▶ **Problem details**: Word for word, give the entries back.

▶ **Dataset**:
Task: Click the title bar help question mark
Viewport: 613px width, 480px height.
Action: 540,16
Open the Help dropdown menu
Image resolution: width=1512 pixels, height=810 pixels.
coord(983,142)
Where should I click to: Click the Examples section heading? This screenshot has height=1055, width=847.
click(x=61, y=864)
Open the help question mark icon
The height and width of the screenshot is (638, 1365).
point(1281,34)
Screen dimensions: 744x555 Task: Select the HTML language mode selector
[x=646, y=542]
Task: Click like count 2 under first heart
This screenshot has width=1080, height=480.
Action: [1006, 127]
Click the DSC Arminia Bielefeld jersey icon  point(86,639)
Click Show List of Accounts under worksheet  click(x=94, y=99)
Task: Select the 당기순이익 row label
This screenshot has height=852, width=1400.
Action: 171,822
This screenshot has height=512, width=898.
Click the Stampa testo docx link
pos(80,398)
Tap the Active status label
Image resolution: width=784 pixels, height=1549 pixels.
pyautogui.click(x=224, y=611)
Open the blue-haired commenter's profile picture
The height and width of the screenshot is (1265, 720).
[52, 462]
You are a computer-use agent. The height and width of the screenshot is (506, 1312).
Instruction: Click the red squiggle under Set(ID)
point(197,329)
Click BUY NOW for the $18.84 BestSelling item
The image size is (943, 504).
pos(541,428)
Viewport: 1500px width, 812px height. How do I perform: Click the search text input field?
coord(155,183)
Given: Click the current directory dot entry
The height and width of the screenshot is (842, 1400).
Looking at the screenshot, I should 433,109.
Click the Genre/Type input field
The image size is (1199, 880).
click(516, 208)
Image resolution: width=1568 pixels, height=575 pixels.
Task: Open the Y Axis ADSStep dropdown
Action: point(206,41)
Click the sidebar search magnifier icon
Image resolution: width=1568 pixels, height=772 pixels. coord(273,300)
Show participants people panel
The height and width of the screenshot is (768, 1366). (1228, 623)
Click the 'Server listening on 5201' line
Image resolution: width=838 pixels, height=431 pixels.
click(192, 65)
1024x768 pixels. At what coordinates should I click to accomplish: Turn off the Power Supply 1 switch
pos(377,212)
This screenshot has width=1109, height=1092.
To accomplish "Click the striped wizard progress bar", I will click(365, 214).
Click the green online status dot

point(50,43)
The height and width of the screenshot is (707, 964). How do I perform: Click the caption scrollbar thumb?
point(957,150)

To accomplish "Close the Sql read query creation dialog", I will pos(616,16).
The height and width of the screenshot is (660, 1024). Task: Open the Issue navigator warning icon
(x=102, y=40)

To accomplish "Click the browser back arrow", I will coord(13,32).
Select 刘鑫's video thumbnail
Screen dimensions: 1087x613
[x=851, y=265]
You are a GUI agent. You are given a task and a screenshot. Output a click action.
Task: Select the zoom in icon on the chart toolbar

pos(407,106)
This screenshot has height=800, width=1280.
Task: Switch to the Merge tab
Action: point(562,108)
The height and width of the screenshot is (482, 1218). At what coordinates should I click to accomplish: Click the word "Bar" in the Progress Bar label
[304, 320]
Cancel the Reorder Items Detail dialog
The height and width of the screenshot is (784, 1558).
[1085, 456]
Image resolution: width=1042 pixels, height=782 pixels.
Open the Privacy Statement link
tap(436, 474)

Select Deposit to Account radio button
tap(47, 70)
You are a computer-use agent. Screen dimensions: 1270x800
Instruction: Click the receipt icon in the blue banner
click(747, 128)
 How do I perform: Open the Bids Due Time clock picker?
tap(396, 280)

▶ **Task response**:
Task: Click the title bar help question mark
Viewport: 613px width, 480px height.
Action: 540,16
Open the Help dropdown menu
Image resolution: width=1512 pixels, height=810 pixels.
coord(983,142)
Where should I click to: Click the Examples section heading? This screenshot has height=1055, width=847.
click(x=61, y=864)
Open the help question mark icon
The height and width of the screenshot is (638, 1365).
point(1281,34)
Screen dimensions: 744x555 Task: Select the HTML language mode selector
[x=646, y=542]
Task: Click like count 2 under first heart
This screenshot has width=1080, height=480.
Action: [1006, 127]
Click the DSC Arminia Bielefeld jersey icon  point(86,639)
Click Show List of Accounts under worksheet  click(x=94, y=99)
Task: Select the 당기순이익 row label
This screenshot has height=852, width=1400.
Action: 171,822
This screenshot has height=512, width=898.
Click the Stampa testo docx link
pos(80,398)
Tap the Active status label
Image resolution: width=784 pixels, height=1549 pixels.
pyautogui.click(x=224, y=611)
Open the blue-haired commenter's profile picture
The height and width of the screenshot is (1265, 720).
[52, 462]
You are a computer-use agent. The height and width of the screenshot is (506, 1312).
Instruction: Click the red squiggle under Set(ID)
point(197,329)
Click BUY NOW for the $18.84 BestSelling item
The image size is (943, 504).
pos(541,428)
Viewport: 1500px width, 812px height. How do I perform: Click the search text input field?
coord(155,183)
Given: Click the current directory dot entry
The height and width of the screenshot is (842, 1400).
Looking at the screenshot, I should 433,109.
Click the Genre/Type input field
The image size is (1199, 880).
click(516, 208)
Image resolution: width=1568 pixels, height=575 pixels.
Task: Open the Y Axis ADSStep dropdown
Action: point(206,41)
Click the sidebar search magnifier icon
Image resolution: width=1568 pixels, height=772 pixels. coord(273,300)
Show participants people panel
The height and width of the screenshot is (768, 1366). (1228, 623)
Click the 'Server listening on 5201' line
Image resolution: width=838 pixels, height=431 pixels.
click(192, 65)
1024x768 pixels. At what coordinates should I click to accomplish: Turn off the Power Supply 1 switch
pos(377,212)
This screenshot has width=1109, height=1092.
To accomplish "Click the striped wizard progress bar", I will click(365, 214).
Click the green online status dot

point(50,43)
The height and width of the screenshot is (707, 964). How do I perform: Click the caption scrollbar thumb?
point(957,150)

To accomplish "Close the Sql read query creation dialog", I will pos(616,16).
The height and width of the screenshot is (660, 1024). Task: Open the Issue navigator warning icon
(x=102, y=40)

To accomplish "Click the browser back arrow", I will coord(13,32).
Select 刘鑫's video thumbnail
Screen dimensions: 1087x613
[x=851, y=265]
You are a GUI agent. You are given a task and a screenshot. Output a click action.
Task: Select the zoom in icon on the chart toolbar

pos(407,106)
This screenshot has height=800, width=1280.
Task: Switch to the Merge tab
Action: point(562,108)
The height and width of the screenshot is (482, 1218). At what coordinates should I click to accomplish: Click the word "Bar" in the Progress Bar label
[304, 320]
Cancel the Reorder Items Detail dialog
The height and width of the screenshot is (784, 1558).
[1085, 456]
Image resolution: width=1042 pixels, height=782 pixels.
Open the Privacy Statement link
tap(436, 474)

Select Deposit to Account radio button
tap(47, 70)
You are a computer-use agent. Screen dimensions: 1270x800
Instruction: Click the receipt icon in the blue banner
click(747, 128)
 How do I perform: Open the Bids Due Time clock picker?
tap(396, 280)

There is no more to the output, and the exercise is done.